= Exercise prompt =
Print the records between the line holding "Where should I click to: Open the" and the line holding "Looking at the screenshot, I should (61, 41).", inclusive, character for character. Omit the pictures.

= Task inputs =
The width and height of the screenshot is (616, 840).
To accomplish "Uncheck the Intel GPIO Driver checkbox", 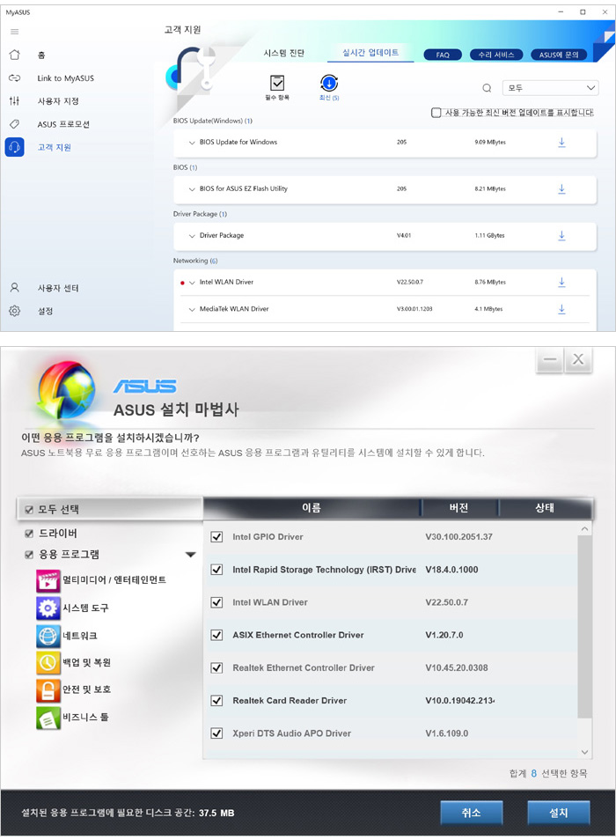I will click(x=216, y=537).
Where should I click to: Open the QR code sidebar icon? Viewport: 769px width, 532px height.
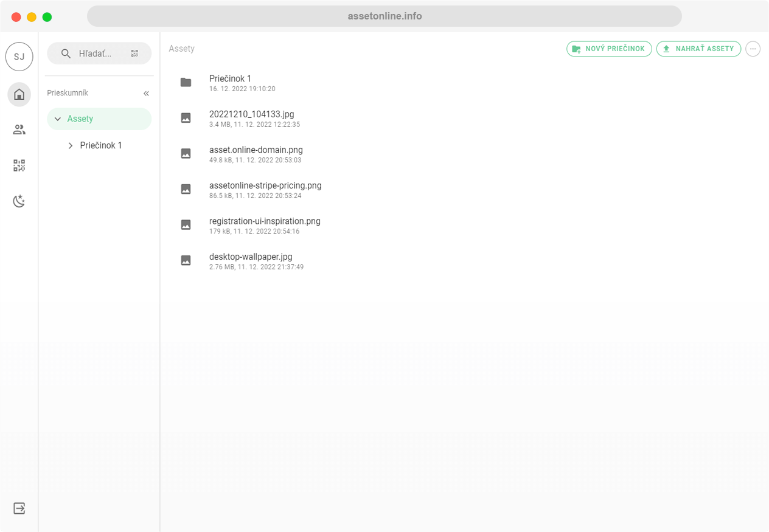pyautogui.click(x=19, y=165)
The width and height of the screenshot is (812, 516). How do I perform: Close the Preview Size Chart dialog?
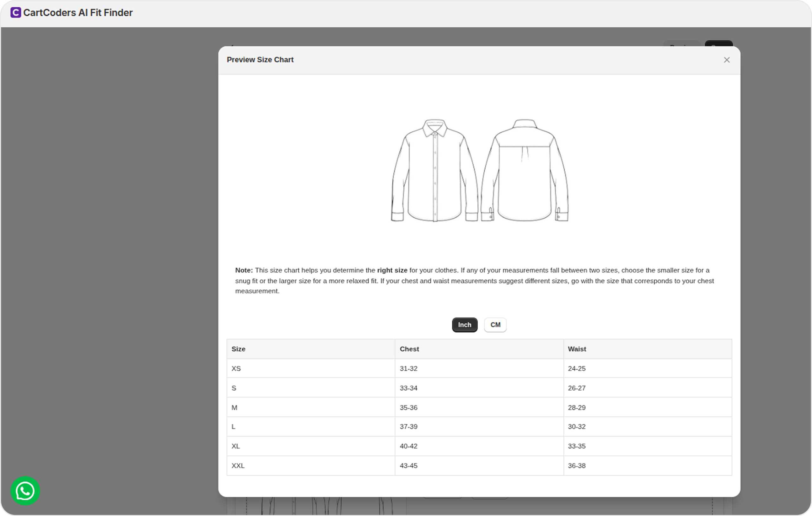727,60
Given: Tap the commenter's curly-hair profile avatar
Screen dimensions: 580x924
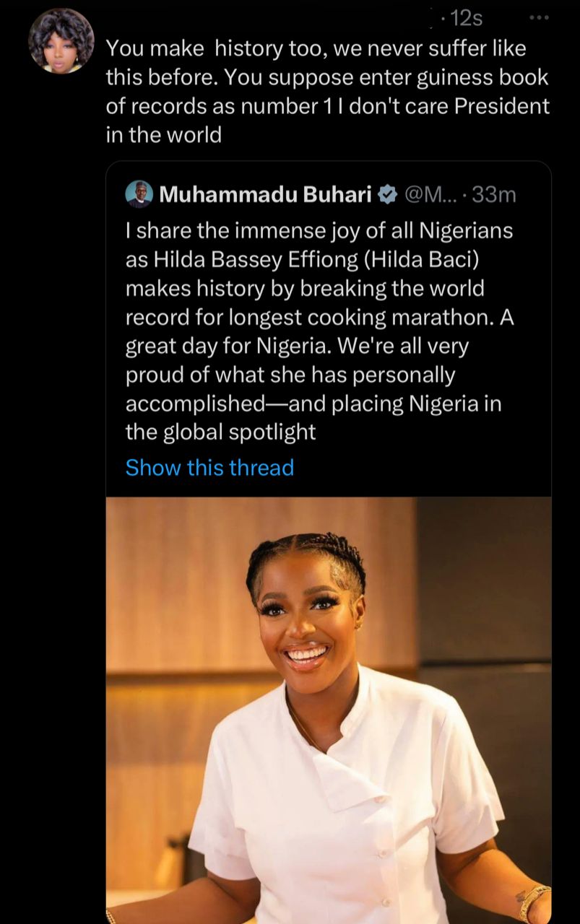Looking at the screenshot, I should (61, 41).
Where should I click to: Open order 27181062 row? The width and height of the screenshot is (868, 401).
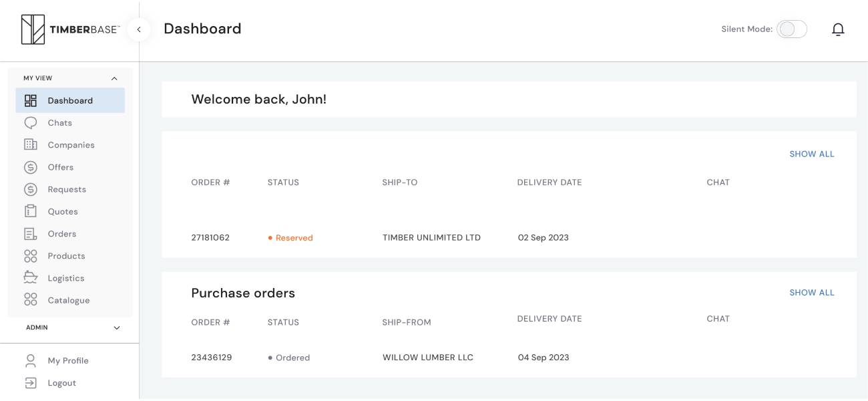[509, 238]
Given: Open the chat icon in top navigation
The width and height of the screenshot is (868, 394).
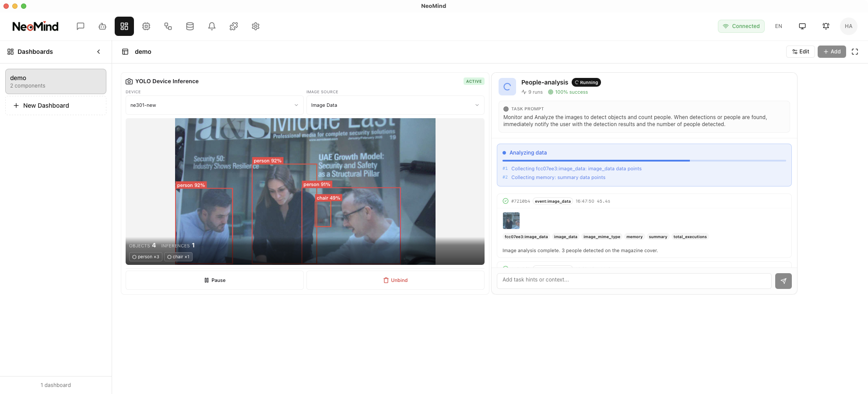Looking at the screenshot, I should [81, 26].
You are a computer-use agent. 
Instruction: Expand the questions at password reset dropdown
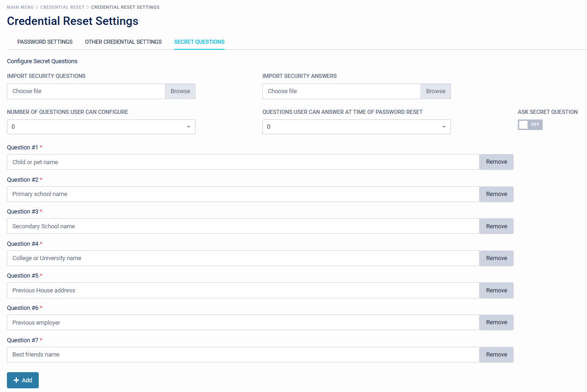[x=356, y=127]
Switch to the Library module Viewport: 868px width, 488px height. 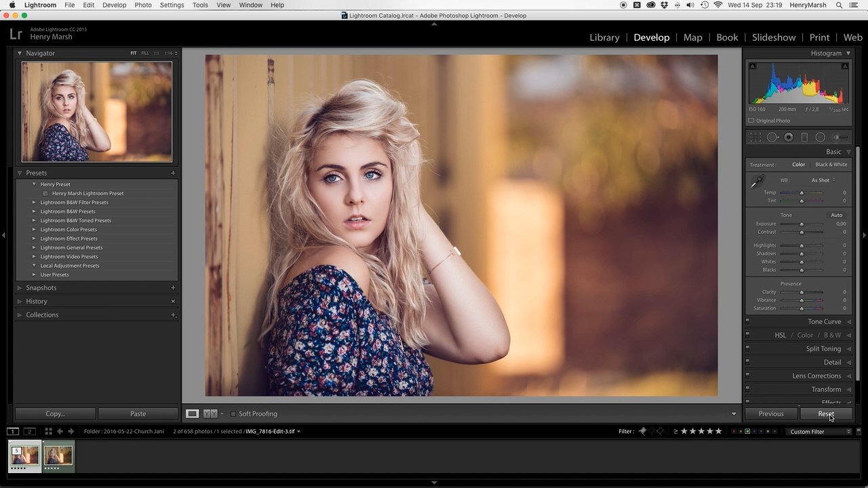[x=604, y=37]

= The output =
Where should I click to: Open the QR code sidebar icon? Viewport: 769px width, 532px height.
pyautogui.click(x=19, y=165)
The width and height of the screenshot is (812, 516). How do I perform: Close the Preview Size Chart dialog?
727,60
Given: Tap the commenter's curly-hair profile avatar
Screen dimensions: 580x924
Looking at the screenshot, I should (61, 41).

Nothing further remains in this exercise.